### RECORD SET

-------

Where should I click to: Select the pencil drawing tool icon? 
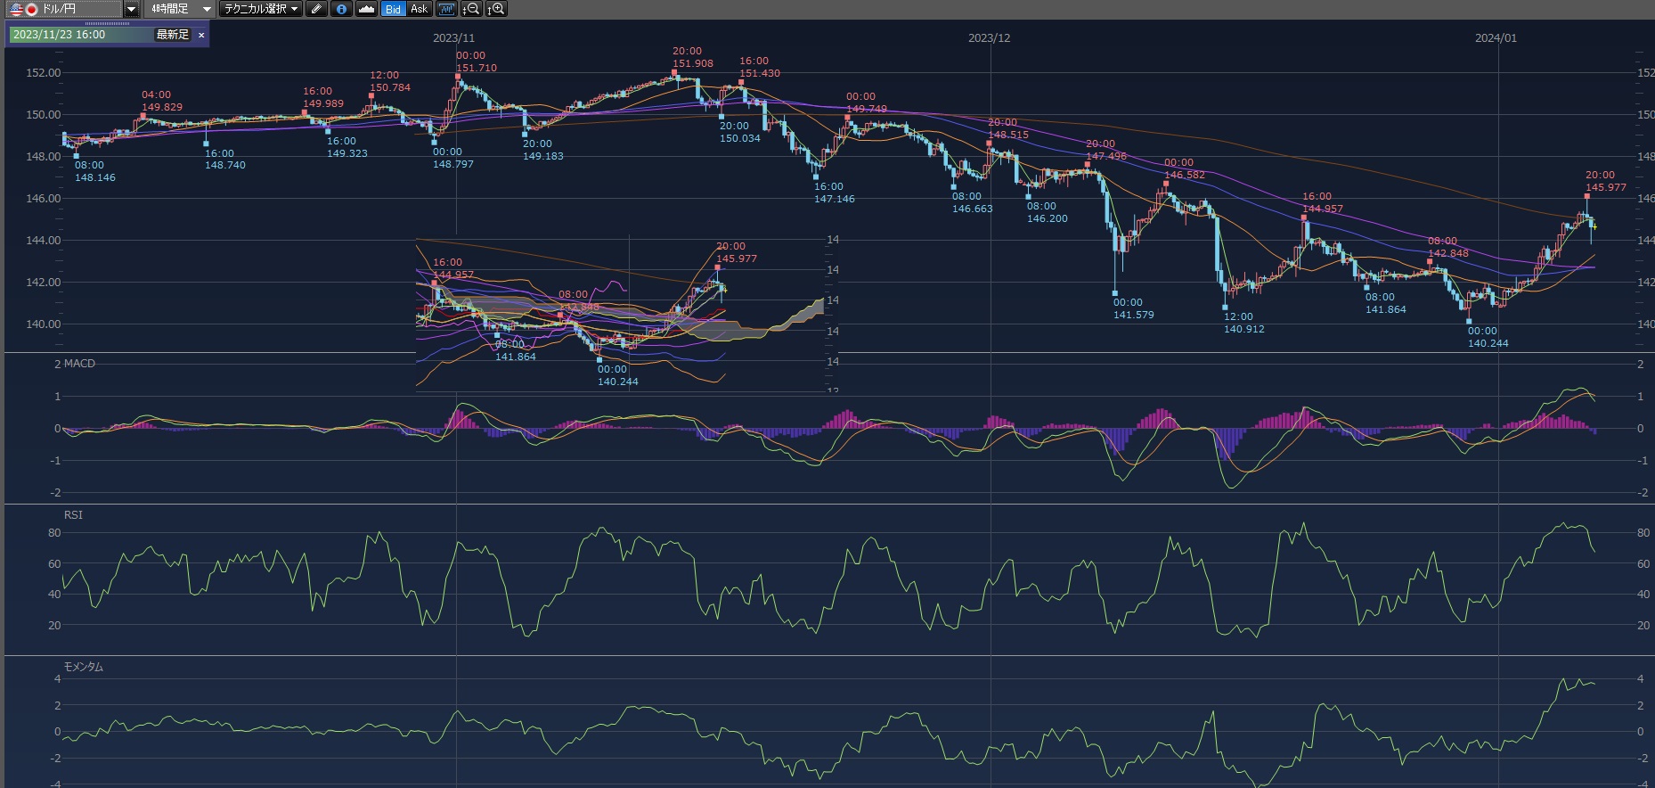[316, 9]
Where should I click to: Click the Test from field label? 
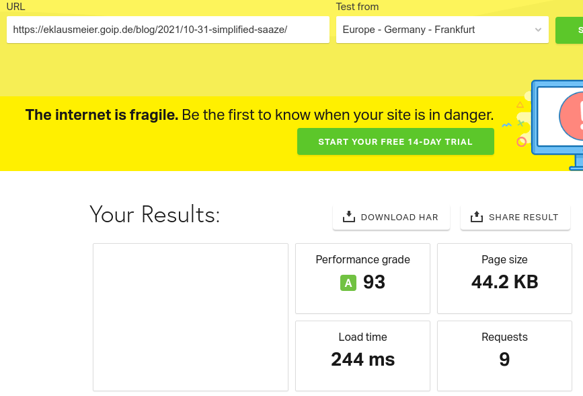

-------

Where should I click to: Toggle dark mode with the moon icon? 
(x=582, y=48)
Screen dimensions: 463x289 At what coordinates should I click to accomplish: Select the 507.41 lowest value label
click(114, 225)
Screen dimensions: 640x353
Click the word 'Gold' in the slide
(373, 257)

-------

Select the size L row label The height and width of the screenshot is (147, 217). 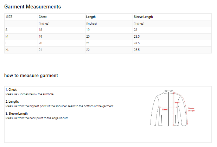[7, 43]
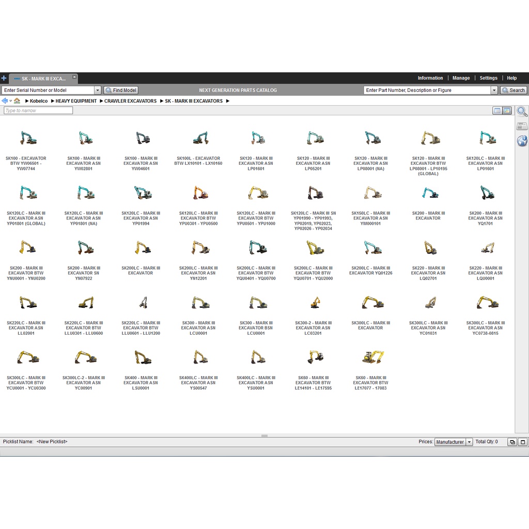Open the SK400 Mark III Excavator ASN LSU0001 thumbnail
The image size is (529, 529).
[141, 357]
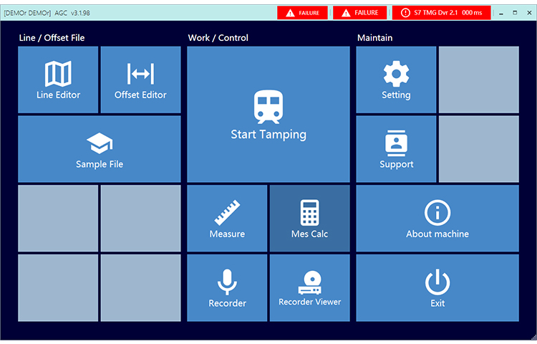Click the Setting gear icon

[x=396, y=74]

-------

### WHAT YOU WILL DO
Within these entries, output exactly the lines starting at the one with "Where should I click to: Select" and finishing at the one with "Where should I click to: Click". Leave pictures out of the output.

### WRITTEN RESPONSE
Where should I click to: Select the pencil drawing tool icon? 
[316, 9]
Where should I click to: Click the Test from field label? 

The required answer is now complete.